◆ **Directions for this task**:
Find each line below that contains the word "Instruction", and copy every such line.

/---

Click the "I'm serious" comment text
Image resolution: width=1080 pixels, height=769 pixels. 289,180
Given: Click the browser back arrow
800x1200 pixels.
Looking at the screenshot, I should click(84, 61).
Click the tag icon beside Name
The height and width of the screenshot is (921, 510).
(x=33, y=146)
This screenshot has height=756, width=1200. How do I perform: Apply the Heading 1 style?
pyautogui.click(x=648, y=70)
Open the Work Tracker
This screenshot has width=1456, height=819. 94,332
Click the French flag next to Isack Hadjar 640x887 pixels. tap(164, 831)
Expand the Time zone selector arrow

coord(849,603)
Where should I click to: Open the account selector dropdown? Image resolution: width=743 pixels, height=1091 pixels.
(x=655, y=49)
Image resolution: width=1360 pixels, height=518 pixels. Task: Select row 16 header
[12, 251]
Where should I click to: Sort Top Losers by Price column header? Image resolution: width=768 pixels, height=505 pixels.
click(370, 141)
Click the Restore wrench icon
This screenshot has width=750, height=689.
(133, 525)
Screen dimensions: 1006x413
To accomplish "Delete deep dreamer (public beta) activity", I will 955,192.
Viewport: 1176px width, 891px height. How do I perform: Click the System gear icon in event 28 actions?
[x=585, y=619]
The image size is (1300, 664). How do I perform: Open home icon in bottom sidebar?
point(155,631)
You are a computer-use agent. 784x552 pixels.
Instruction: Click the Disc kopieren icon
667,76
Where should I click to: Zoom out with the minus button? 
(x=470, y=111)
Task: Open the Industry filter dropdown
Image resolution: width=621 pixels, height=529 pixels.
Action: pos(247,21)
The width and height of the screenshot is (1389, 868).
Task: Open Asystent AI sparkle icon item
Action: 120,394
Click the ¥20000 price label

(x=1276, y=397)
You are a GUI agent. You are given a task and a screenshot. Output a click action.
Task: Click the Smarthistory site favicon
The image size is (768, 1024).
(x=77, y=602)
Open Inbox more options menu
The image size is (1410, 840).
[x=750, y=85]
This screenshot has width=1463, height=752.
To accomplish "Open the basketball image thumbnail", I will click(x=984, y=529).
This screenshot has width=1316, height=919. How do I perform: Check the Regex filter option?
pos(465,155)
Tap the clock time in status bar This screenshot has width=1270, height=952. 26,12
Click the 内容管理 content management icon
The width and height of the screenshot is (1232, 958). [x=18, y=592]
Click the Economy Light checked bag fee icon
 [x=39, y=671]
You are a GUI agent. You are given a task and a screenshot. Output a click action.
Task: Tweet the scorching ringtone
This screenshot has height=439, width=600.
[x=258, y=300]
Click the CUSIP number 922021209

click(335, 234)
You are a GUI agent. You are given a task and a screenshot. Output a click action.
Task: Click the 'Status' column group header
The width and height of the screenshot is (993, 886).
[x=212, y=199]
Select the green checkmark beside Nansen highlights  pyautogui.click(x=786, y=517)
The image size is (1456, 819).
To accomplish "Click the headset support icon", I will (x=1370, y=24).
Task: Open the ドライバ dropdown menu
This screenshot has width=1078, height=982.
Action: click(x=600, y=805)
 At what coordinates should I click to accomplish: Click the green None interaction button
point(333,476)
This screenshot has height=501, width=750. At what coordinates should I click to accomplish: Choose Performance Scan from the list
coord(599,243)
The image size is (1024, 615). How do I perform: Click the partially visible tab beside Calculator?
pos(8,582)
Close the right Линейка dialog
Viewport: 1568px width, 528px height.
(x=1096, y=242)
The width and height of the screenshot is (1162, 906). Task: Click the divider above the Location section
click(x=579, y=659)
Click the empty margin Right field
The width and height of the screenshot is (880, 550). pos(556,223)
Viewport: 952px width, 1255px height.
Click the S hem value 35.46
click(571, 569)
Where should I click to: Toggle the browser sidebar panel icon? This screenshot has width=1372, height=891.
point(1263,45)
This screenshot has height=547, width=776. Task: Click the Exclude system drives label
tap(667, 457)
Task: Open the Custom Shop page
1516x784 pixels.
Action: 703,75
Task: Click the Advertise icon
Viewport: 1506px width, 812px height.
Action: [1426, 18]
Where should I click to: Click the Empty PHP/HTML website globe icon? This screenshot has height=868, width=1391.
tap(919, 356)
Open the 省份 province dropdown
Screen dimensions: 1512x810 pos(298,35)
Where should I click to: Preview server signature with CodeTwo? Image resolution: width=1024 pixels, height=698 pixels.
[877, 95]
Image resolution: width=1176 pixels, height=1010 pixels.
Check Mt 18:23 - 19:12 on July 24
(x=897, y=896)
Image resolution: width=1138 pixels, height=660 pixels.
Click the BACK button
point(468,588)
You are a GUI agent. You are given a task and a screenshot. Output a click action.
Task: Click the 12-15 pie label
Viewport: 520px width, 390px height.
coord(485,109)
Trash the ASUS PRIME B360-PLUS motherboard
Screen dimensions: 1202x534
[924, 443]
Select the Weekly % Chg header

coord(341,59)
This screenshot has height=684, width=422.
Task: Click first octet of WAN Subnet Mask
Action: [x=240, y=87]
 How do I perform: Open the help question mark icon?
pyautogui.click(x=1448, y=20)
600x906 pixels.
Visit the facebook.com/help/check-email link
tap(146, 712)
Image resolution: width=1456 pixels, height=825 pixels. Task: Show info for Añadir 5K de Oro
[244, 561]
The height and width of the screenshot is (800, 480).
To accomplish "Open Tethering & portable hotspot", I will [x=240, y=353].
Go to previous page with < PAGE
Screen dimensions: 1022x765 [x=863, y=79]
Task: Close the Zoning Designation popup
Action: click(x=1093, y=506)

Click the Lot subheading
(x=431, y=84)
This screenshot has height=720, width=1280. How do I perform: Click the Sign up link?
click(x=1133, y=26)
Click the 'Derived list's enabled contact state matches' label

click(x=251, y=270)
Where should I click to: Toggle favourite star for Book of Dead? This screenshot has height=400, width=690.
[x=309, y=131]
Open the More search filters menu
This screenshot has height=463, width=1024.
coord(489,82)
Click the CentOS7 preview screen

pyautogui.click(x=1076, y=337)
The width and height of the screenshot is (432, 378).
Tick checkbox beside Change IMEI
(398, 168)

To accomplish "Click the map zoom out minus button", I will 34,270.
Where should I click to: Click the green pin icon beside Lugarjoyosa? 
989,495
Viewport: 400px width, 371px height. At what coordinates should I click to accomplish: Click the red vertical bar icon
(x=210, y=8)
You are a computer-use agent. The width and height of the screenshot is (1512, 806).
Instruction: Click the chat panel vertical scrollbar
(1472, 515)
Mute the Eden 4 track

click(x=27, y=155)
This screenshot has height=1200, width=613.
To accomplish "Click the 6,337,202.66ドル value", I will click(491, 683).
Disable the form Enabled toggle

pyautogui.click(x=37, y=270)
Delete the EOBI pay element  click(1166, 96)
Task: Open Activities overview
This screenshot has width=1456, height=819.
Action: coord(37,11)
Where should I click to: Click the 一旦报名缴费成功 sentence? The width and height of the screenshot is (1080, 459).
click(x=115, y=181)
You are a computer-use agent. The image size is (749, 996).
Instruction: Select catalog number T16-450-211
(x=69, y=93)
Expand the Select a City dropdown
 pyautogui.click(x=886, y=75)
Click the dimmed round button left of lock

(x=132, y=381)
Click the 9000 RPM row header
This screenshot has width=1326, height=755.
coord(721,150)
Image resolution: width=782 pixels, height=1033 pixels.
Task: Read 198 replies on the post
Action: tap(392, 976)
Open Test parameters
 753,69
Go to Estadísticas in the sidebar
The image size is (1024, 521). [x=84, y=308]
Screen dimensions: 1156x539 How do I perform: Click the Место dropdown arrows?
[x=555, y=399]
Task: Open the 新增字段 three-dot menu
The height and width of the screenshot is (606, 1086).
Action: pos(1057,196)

\---

◆ **Exercise solution**:
Instruction: Click the Disc kopieren icon
Instruction: Click the chat panel vertical scrollbar
Instruction: Select catalog number T16-450-211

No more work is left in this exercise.